▸ **TASK INSTRUCTIONS**:
Once the line with "Instruction: Click the info" is found in the entries below, print it and each following line exactly, stopping after the line with "Task: Open the 发动机 parameter section"; print nothing else.

(Saved data entries)
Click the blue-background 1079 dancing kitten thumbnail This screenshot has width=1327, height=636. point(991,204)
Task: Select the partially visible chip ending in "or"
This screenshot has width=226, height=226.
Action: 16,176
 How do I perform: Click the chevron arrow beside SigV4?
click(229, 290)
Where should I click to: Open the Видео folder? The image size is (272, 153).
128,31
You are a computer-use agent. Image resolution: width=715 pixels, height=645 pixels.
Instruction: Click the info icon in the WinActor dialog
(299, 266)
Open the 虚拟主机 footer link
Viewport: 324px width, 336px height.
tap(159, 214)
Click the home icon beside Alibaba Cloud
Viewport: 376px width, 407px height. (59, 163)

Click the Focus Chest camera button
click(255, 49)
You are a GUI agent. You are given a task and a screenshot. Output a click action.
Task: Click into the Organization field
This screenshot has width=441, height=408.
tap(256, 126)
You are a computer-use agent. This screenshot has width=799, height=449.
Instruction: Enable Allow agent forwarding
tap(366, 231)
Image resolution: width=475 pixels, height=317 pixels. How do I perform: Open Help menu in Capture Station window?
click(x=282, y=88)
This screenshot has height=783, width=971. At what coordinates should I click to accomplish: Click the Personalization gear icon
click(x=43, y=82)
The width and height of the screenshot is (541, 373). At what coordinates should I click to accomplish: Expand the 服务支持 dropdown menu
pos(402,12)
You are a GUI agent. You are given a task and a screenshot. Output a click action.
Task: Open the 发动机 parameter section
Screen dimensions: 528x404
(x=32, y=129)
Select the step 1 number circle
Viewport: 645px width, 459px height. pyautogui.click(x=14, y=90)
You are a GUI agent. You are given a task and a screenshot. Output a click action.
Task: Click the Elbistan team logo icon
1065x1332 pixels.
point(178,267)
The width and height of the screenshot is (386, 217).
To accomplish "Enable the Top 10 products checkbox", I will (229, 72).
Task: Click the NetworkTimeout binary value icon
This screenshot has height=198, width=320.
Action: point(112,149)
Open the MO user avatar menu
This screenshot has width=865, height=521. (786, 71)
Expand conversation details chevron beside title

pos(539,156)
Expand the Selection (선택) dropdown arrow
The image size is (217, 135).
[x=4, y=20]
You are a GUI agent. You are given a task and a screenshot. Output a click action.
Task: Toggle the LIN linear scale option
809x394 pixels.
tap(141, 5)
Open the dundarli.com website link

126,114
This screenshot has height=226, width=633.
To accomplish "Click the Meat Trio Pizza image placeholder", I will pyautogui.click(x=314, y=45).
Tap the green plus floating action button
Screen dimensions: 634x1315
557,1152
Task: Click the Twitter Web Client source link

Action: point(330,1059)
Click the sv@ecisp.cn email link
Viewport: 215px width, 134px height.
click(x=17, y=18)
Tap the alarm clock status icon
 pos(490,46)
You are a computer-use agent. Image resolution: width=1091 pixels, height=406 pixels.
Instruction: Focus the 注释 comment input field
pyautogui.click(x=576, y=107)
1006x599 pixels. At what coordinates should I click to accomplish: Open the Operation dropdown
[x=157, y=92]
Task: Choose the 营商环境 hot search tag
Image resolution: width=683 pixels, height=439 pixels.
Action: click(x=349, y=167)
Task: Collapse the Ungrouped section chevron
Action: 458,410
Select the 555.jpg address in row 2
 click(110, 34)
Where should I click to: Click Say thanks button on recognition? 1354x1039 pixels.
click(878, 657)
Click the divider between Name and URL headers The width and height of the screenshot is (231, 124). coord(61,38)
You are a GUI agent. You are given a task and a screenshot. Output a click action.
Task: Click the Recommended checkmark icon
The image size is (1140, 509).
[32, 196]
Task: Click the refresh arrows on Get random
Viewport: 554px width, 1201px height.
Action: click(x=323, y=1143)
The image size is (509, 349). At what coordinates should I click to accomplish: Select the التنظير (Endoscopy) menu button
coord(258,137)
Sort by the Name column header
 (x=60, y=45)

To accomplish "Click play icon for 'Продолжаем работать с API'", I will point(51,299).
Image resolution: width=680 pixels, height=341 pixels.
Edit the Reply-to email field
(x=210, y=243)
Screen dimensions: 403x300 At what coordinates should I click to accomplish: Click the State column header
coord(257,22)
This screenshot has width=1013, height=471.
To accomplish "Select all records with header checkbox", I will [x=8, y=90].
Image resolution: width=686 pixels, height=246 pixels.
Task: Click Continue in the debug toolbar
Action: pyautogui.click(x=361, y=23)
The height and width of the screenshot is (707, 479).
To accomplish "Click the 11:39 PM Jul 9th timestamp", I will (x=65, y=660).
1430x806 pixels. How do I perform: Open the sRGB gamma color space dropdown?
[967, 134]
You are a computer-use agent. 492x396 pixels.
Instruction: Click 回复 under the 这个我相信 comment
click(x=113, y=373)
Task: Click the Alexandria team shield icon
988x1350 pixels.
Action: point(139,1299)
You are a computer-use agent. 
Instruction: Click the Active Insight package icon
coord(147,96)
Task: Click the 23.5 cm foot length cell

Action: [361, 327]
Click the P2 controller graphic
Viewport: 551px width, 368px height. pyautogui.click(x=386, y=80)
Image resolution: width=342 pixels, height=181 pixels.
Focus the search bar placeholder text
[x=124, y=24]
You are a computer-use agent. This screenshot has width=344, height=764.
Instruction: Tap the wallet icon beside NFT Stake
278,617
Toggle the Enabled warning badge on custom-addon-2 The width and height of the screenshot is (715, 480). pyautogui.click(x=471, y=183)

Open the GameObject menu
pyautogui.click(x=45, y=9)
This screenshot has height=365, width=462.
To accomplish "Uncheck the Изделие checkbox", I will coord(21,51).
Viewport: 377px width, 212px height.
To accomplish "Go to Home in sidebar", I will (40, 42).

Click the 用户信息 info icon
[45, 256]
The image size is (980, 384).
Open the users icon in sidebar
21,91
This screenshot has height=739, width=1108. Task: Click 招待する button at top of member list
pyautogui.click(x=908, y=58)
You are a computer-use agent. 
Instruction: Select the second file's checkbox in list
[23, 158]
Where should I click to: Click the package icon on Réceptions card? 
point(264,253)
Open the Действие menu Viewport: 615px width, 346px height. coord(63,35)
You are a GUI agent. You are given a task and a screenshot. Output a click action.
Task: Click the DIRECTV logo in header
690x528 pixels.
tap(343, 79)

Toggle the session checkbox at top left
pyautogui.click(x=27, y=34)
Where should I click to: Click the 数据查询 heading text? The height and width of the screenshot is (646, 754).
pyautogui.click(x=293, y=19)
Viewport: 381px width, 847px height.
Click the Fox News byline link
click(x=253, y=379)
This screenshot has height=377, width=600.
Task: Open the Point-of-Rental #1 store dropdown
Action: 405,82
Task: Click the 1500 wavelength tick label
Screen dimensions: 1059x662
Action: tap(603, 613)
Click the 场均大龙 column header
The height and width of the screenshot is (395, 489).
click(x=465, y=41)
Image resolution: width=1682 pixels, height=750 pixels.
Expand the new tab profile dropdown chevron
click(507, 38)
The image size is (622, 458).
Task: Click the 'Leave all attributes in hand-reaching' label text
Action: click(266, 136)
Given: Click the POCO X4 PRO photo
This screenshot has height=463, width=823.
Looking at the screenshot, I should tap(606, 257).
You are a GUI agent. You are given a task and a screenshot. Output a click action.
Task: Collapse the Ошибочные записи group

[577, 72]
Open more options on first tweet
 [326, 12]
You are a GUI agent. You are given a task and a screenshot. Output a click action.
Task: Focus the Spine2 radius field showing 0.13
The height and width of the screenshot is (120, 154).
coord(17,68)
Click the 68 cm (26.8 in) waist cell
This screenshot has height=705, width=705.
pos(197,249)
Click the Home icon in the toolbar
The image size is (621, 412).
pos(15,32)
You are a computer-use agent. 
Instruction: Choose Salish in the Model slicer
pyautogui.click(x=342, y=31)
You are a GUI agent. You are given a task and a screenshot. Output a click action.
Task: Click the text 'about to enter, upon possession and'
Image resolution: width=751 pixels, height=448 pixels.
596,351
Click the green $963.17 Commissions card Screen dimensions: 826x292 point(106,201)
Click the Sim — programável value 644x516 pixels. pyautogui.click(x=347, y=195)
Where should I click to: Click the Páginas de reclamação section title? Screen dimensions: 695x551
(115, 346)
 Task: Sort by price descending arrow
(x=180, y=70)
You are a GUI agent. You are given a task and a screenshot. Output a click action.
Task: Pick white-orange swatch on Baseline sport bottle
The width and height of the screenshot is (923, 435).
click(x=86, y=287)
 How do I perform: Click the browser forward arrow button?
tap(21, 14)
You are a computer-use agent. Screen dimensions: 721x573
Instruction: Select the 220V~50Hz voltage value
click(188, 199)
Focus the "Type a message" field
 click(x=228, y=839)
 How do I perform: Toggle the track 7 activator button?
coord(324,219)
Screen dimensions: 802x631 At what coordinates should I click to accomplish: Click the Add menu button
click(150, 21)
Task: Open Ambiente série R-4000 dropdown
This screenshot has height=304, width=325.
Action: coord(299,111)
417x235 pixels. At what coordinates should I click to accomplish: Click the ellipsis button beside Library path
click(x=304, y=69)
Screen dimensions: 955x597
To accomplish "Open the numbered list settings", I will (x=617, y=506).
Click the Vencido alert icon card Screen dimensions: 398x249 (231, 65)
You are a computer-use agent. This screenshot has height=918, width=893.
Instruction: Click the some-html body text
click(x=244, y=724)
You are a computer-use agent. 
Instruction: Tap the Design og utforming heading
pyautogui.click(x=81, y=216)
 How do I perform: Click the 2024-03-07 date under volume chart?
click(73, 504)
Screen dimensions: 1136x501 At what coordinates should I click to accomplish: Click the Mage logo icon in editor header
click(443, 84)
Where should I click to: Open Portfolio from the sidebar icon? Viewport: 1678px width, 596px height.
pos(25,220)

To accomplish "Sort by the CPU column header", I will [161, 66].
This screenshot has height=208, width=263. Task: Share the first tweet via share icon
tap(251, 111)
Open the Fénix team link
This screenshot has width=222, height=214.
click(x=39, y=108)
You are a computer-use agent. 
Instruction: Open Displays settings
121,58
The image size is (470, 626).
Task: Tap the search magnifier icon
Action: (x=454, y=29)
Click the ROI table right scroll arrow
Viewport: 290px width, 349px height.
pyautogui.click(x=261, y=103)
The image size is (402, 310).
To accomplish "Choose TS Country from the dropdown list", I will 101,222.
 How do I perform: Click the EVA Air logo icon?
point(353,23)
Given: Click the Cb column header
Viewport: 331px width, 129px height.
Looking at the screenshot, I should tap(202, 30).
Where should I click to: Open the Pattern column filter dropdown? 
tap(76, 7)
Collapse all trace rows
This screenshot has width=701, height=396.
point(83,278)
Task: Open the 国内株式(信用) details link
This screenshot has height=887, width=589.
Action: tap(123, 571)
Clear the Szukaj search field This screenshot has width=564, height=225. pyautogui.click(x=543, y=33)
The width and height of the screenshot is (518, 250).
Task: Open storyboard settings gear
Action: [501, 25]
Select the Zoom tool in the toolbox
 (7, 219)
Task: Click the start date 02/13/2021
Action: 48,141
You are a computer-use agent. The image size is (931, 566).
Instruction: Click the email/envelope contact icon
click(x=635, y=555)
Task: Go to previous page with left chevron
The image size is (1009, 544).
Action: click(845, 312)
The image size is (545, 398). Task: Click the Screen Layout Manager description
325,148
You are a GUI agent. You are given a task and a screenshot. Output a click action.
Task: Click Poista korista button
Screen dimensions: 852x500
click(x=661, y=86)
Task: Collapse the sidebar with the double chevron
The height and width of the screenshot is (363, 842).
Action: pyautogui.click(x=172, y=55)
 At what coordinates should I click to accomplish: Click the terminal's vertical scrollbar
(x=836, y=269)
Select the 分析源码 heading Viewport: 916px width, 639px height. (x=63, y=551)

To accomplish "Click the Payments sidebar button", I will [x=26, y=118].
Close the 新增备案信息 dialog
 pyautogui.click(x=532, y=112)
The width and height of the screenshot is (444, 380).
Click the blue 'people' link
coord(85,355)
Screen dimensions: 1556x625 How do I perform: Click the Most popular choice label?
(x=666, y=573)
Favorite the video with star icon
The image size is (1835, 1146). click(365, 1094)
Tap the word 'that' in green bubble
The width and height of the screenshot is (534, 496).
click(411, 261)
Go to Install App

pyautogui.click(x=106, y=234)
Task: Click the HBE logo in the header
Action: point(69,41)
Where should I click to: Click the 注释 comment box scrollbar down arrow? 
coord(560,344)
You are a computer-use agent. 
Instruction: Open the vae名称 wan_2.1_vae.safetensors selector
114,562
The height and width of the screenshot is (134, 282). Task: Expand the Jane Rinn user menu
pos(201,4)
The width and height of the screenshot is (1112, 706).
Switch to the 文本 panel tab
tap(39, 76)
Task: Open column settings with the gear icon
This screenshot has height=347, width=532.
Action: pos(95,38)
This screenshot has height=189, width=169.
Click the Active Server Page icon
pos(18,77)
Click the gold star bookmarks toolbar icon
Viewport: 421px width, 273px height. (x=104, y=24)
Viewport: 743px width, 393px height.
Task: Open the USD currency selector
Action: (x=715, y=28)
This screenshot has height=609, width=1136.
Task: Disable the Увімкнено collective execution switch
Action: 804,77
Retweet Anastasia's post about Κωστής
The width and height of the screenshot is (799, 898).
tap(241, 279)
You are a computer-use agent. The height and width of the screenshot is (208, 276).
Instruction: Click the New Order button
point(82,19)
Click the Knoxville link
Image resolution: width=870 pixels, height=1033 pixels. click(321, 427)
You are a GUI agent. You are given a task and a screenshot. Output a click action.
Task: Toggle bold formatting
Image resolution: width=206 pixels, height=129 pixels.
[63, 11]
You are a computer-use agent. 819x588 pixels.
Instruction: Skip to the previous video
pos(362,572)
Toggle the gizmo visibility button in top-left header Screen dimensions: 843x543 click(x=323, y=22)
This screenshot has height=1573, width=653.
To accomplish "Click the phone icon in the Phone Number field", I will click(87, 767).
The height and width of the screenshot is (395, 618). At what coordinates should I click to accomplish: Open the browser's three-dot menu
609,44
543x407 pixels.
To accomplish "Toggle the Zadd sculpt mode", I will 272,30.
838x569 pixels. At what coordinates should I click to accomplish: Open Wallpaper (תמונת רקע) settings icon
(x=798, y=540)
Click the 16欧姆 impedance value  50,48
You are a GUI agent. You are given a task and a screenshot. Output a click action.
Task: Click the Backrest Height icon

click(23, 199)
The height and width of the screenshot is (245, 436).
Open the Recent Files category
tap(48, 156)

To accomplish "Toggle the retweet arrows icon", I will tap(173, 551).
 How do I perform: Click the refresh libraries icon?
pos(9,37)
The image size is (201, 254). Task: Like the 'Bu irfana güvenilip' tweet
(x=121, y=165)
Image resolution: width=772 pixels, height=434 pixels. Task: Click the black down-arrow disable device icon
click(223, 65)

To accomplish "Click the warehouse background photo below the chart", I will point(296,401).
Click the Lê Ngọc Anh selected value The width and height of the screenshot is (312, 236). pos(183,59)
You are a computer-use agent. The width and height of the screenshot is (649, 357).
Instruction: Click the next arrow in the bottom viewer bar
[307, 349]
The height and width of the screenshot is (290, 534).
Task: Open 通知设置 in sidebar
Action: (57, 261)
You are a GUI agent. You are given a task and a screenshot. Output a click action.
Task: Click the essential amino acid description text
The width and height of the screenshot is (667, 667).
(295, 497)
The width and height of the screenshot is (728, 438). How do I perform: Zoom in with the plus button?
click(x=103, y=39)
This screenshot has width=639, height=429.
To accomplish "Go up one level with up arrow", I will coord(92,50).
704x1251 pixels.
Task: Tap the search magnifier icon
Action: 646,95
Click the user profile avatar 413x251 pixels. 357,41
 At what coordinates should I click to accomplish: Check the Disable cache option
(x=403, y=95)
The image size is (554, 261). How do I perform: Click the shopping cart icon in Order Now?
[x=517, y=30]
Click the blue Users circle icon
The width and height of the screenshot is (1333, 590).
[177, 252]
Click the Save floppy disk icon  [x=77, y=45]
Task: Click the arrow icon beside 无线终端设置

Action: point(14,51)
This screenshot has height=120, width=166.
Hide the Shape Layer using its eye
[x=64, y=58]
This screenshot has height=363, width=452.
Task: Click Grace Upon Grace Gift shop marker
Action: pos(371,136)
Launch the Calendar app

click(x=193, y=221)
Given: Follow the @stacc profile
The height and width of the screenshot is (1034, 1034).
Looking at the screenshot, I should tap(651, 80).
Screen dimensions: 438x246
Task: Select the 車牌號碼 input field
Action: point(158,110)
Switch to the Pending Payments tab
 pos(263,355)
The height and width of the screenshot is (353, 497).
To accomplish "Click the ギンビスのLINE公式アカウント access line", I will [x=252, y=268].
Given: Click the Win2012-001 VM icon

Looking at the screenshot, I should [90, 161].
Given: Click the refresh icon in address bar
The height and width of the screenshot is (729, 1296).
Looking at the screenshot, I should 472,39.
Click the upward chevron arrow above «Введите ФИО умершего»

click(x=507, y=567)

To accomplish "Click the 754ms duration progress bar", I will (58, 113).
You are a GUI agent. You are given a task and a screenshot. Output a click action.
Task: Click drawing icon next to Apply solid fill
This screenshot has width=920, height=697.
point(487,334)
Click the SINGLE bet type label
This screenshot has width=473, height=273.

▸ **RESULT OF THIS EXERCISE**:
Instruction: Click the info icon in the WinActor dialog
(299, 266)
Open the 虚拟主机 footer link
Viewport: 324px width, 336px height.
tap(159, 214)
Click the home icon beside Alibaba Cloud
Viewport: 376px width, 407px height. (59, 163)

Click the Focus Chest camera button
click(255, 49)
You are a GUI agent. You are given a task and a screenshot. Output a click action.
Task: Click into the Organization field
This screenshot has width=441, height=408.
tap(256, 126)
You are a computer-use agent. This screenshot has width=799, height=449.
Instruction: Enable Allow agent forwarding
tap(366, 231)
Image resolution: width=475 pixels, height=317 pixels. How do I perform: Open Help menu in Capture Station window?
click(x=282, y=88)
This screenshot has height=783, width=971. At what coordinates should I click to accomplish: Click the Personalization gear icon
click(x=43, y=82)
The width and height of the screenshot is (541, 373). At what coordinates should I click to accomplish: Expand the 服务支持 dropdown menu
pos(402,12)
You are a GUI agent. You are given a task and a screenshot. Output a click action.
Task: Open the 发动机 parameter section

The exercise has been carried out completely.